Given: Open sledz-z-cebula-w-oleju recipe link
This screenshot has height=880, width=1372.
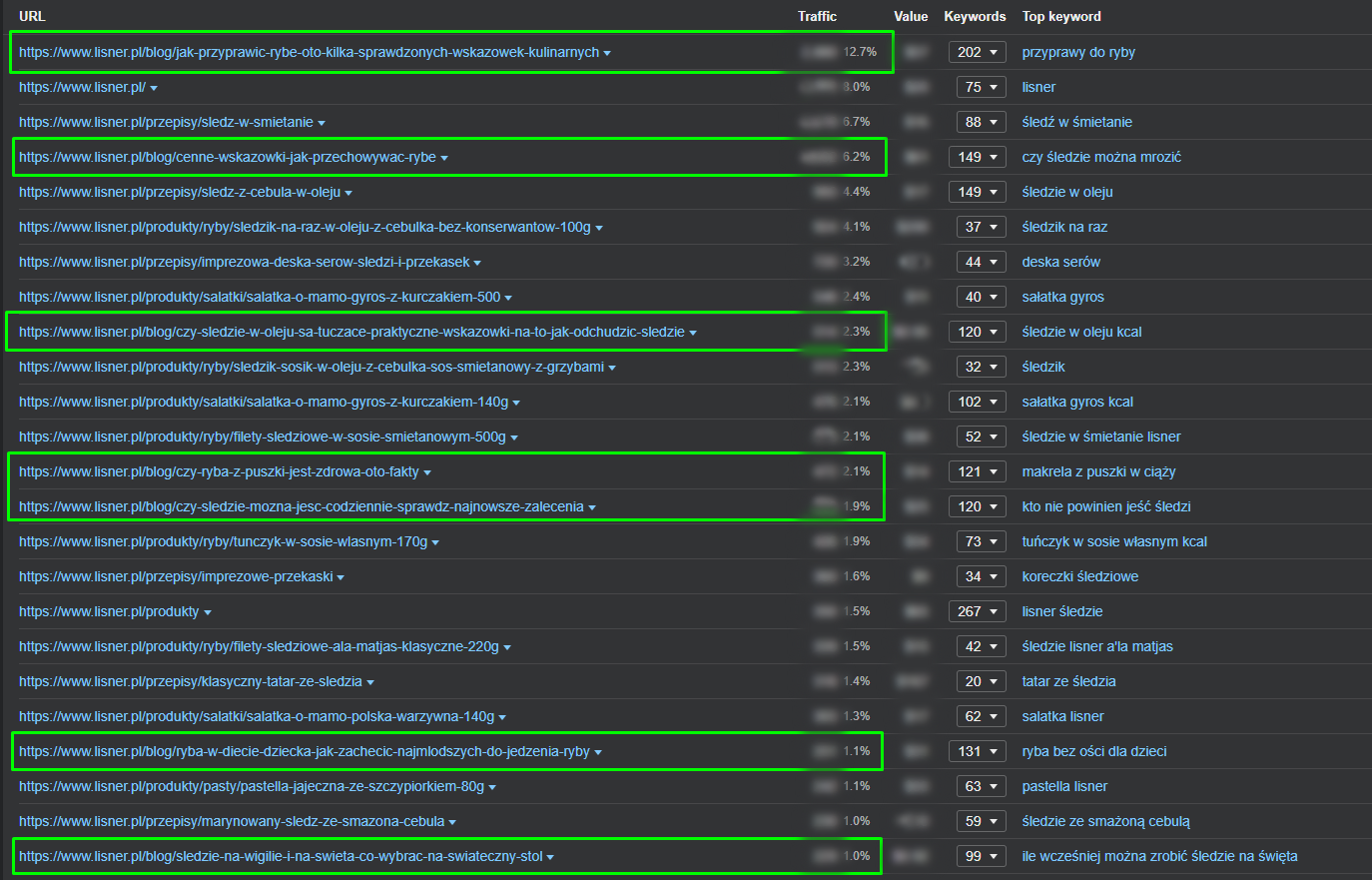Looking at the screenshot, I should [x=180, y=192].
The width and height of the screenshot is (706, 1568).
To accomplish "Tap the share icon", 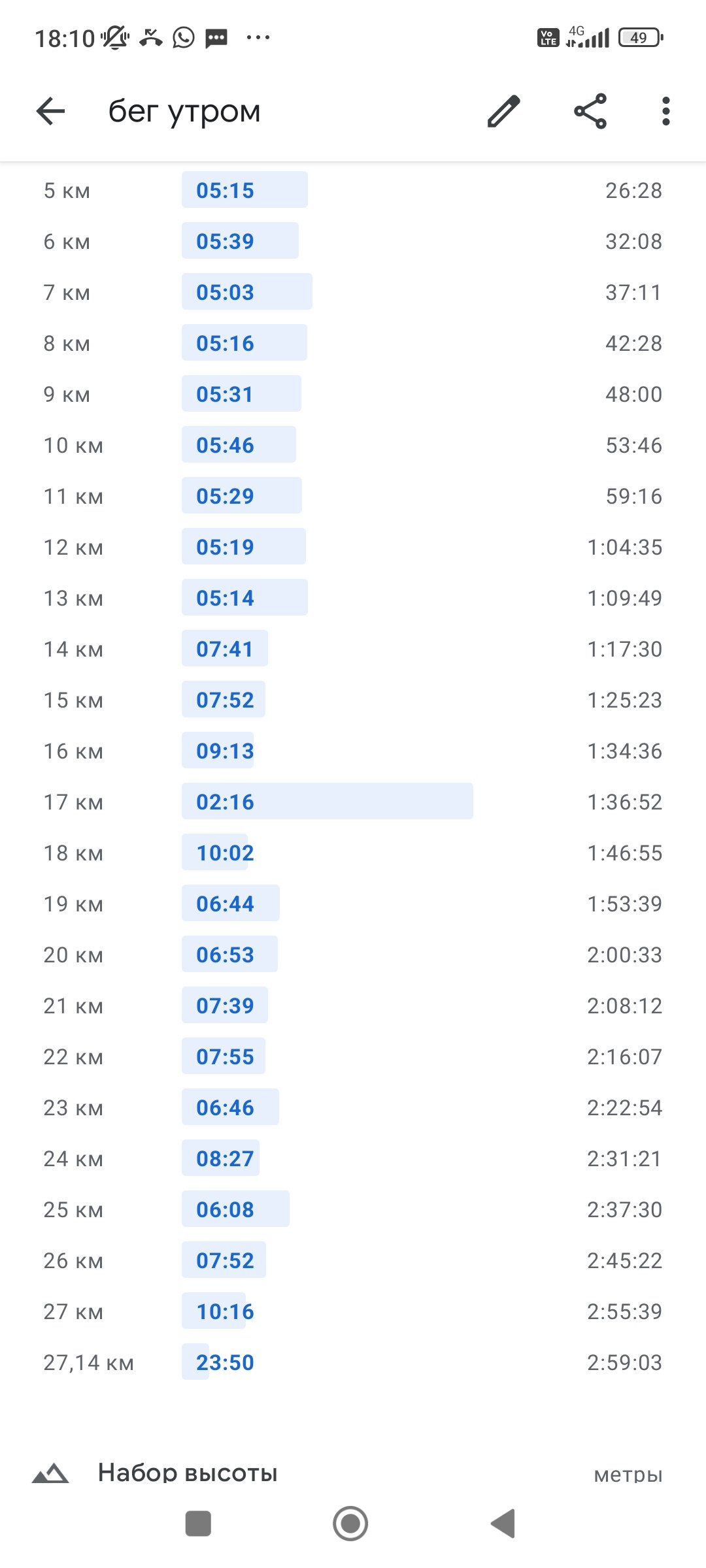I will tap(590, 111).
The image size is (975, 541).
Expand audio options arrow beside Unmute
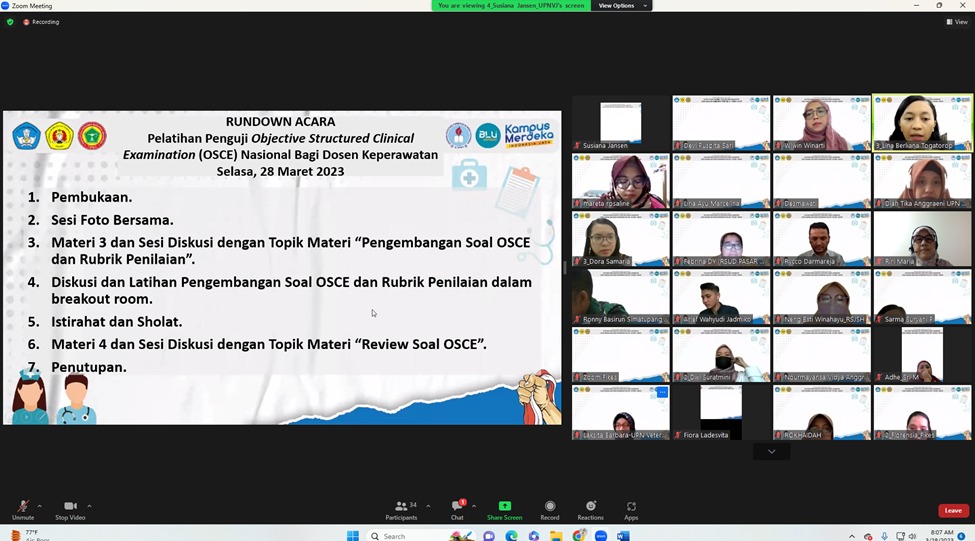[x=40, y=506]
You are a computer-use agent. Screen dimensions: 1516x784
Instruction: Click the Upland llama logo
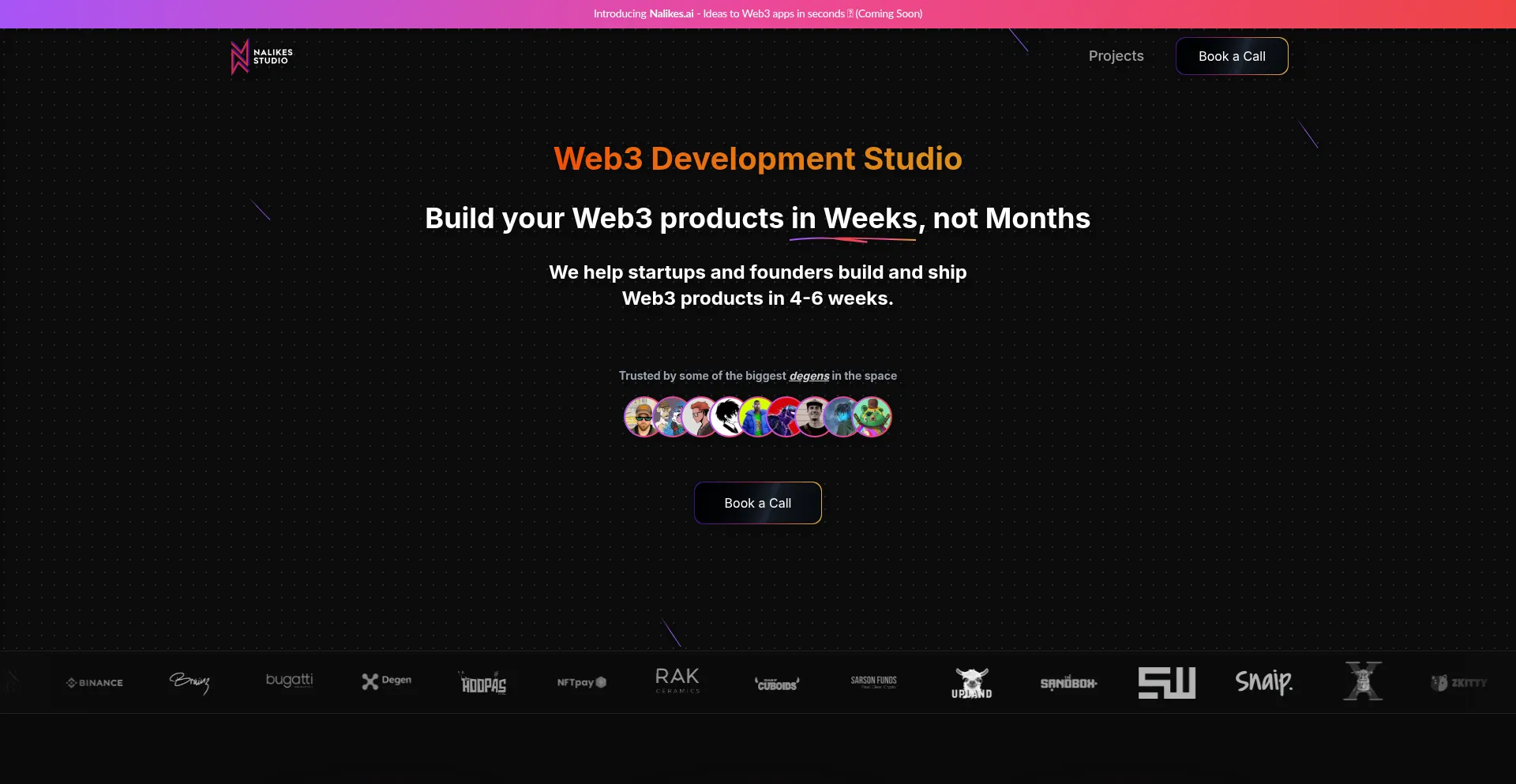tap(971, 683)
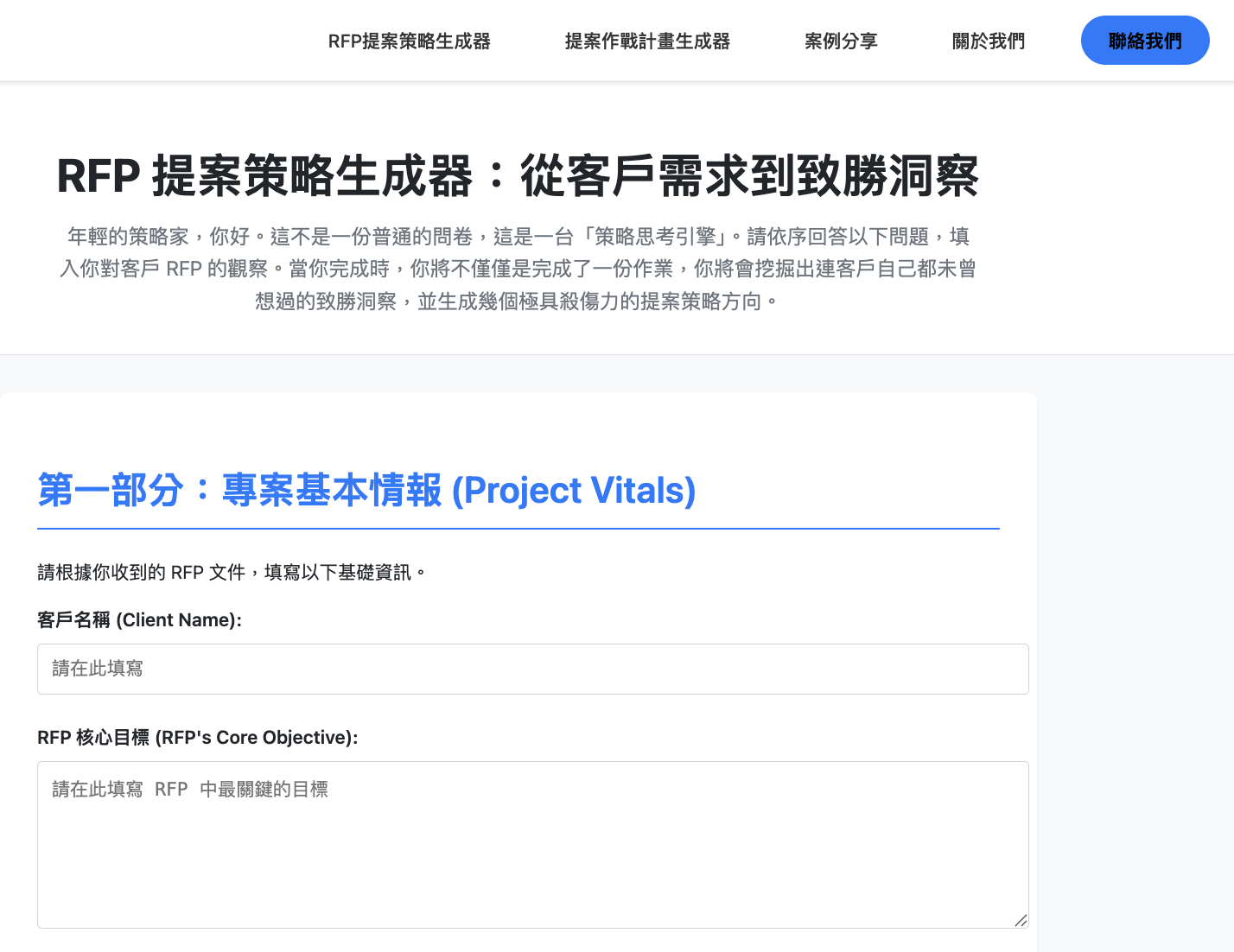Focus the 客戶名稱 Client Name input
Viewport: 1234px width, 952px height.
(x=533, y=669)
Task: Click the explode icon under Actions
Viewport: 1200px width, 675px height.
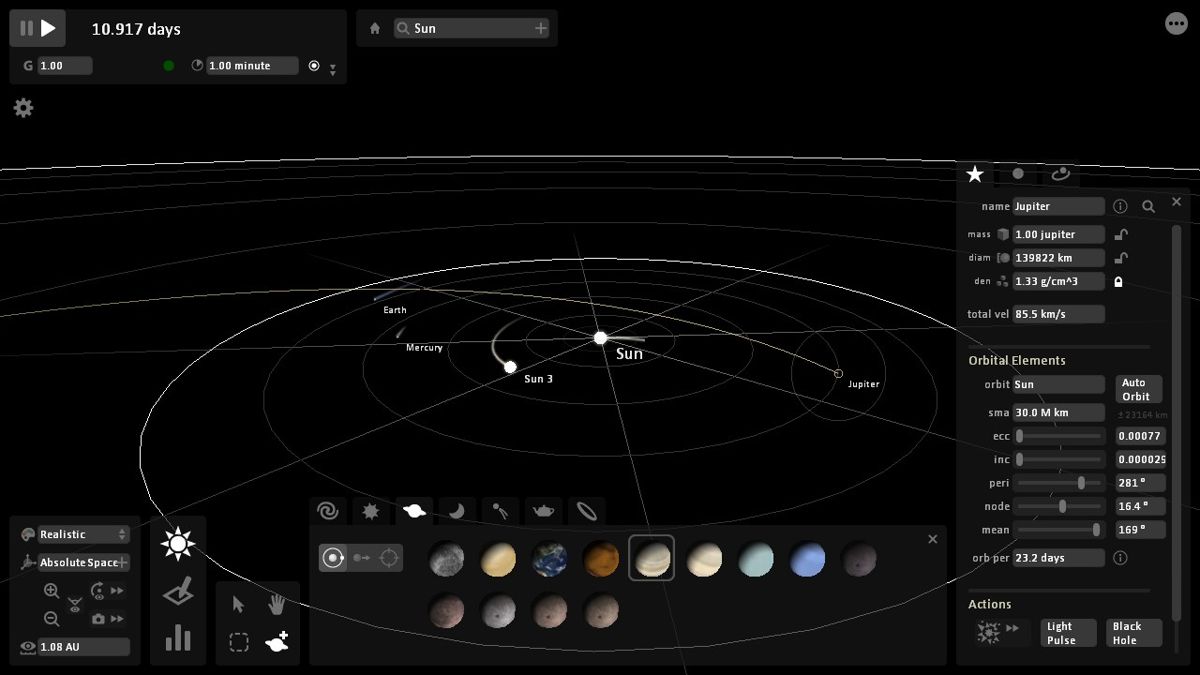Action: pyautogui.click(x=989, y=632)
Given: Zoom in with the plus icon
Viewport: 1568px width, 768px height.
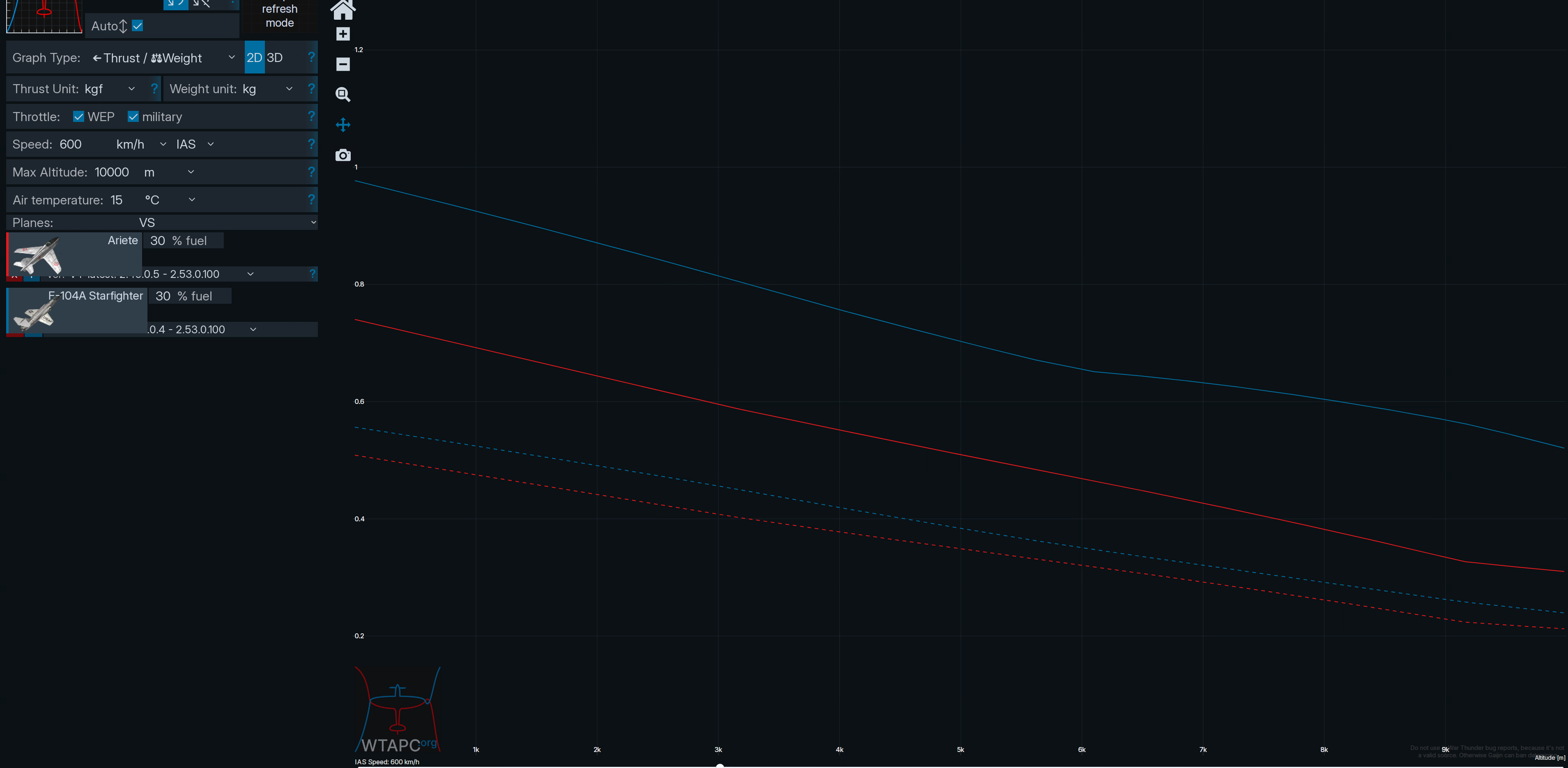Looking at the screenshot, I should pyautogui.click(x=343, y=34).
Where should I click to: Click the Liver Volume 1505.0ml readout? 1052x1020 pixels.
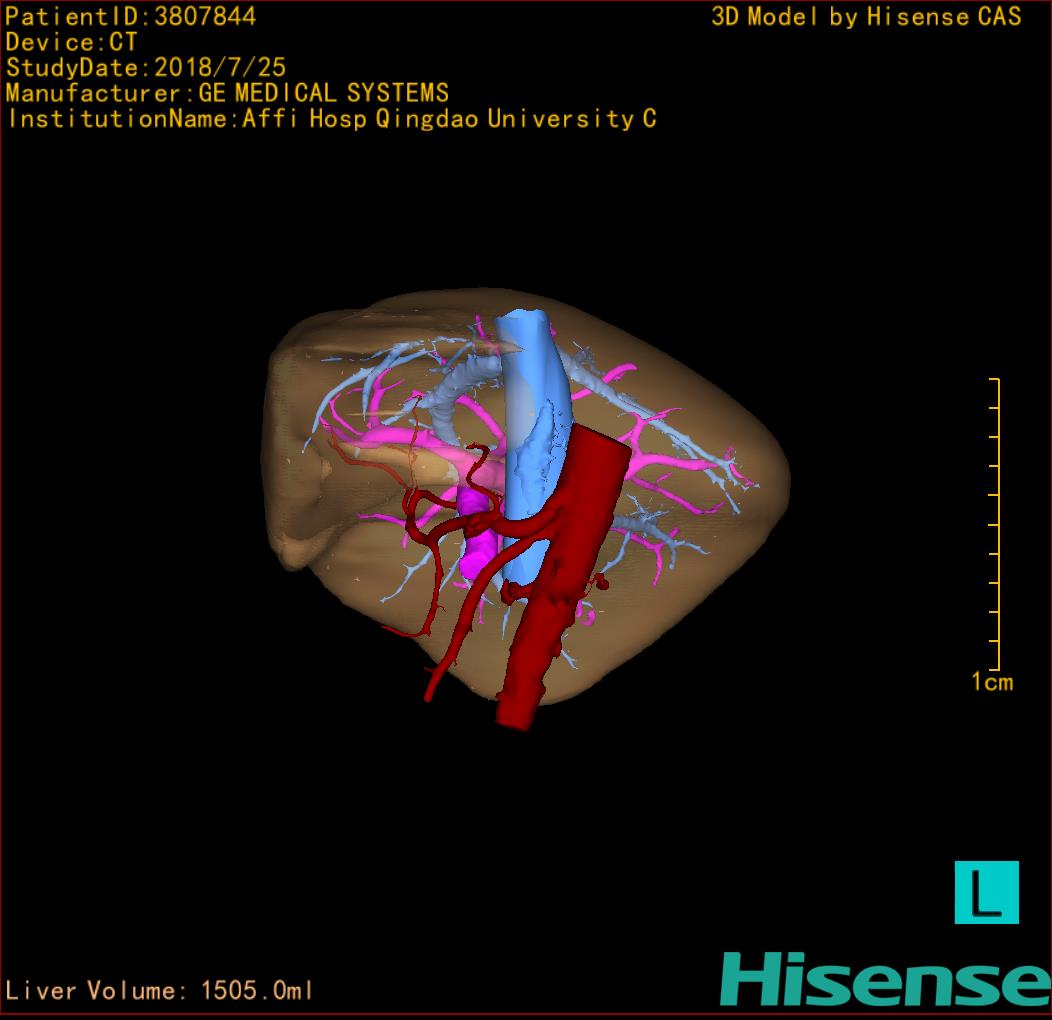[x=160, y=991]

» Exercise instructions
Lines holding the word "Given" are the answer; copy each one from the records above.

» Solution below
Given: Open sledz-z-cebula-w-oleju recipe link
Given: Zoom in with the plus icon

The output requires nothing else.